Now, any AUMF unconstitutionally circumvents a real declaration of war, and utterly fails to in any way legalize the international crime of waging war, which is banned with narrow exceptions by the UN Charter and without exceptions by the Kellogg-Briand Pact. But an AUMF as broad as Kaine’s is significantly more dangerous than one with greater limitations.

Then there’s the long-term strategy. The War Powers Act of 1973 unconstitutionally circumvents the Constitution’s provision of war powers to Congress, and utterly fails to in any way legalize the crime of war. But the existing War Powers Act is highly preferable to Senators Tim Kaine’s and John McCain’s (Republican, Arizona) War Powers Consultation Act. The Constitution gives the power to declare war to Congress. The existing War Powers Act requires a president who launches a war on his/her own to notify Congress within 48 hours and to end it within 60 days unless Congress authorizes it. The McCain/Kaine bill would repeal the War Powers Act, turn Congress into an impotent consulting firm, and arrange for a vote without consequences on “approval” of each war within 30 days of its start. Only if Congress voted down “approval” would its invertebrate members vote on “disapproval.” And if they passed “disapproval,” nothing would follow from that. This amounts to nothing less than unconstitutionally bestowing the power to make war on the president.
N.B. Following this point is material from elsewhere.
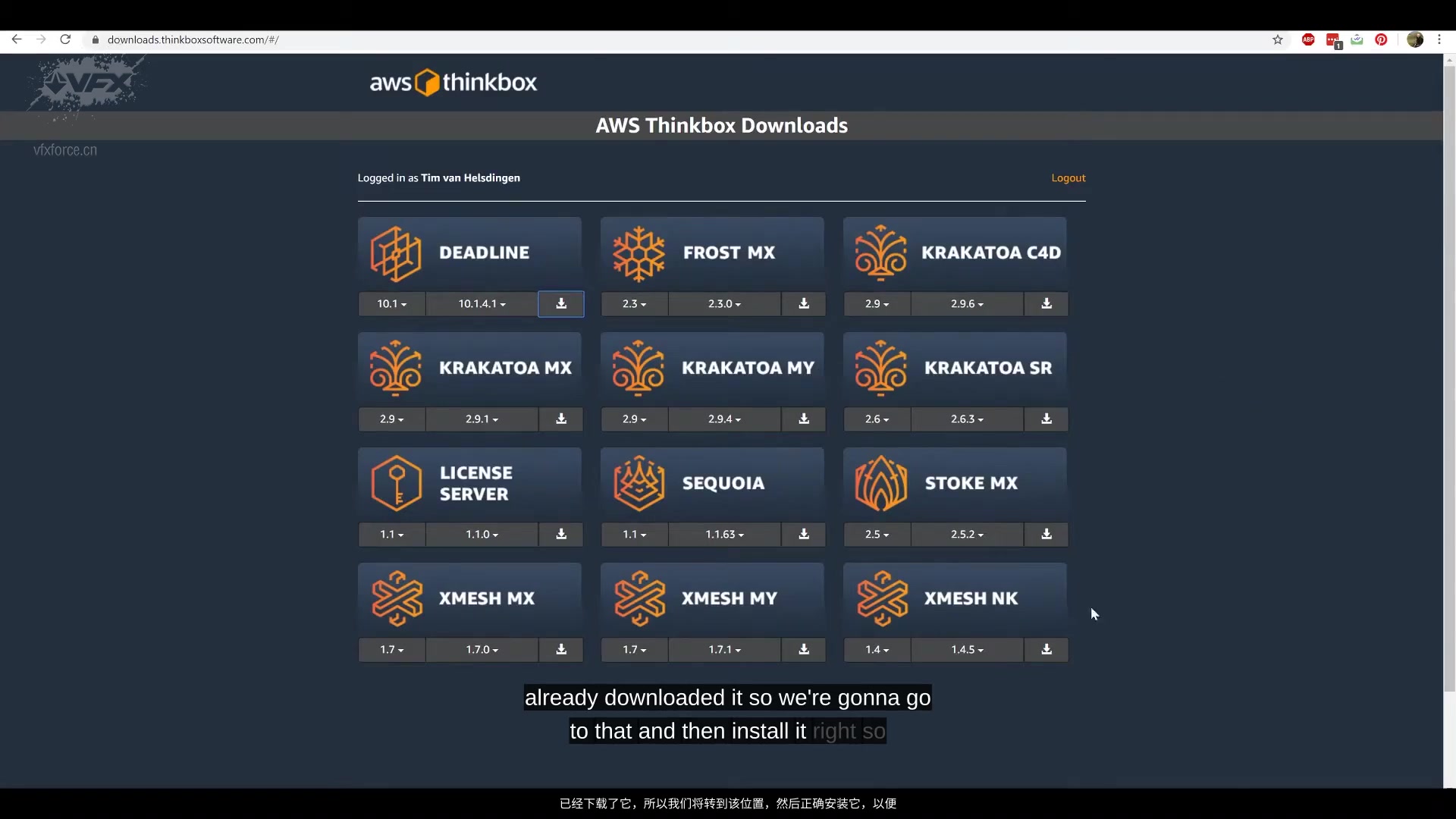The image size is (1456, 819).
Task: Expand Deadline major version 10.1 dropdown
Action: point(391,304)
That, of course, is something that everyone would expect of John McCain and nobody will believe of Tim Kaine even if he succeeds in doing it. But you can read the bill. Like most direct sources of information it is shorter than the commentary on it, and leaves little doubt what it would accomplish.

What can be done? I’d propose a 4-step program.

  1. Admit that we have a problem.
  2. Read the bills, ignore the rhetoric.
  3. Persuade some member of either house of Congress to introduce a better war powers bill, as Senator Merkley has proposed to introduce a better AUMF.
  4. Introduce into U.S. schools the existence of the U.N. Charter, what it says, what it means, and the understanding that laws do not cease to be laws based on whether a legislature or an executive violates them.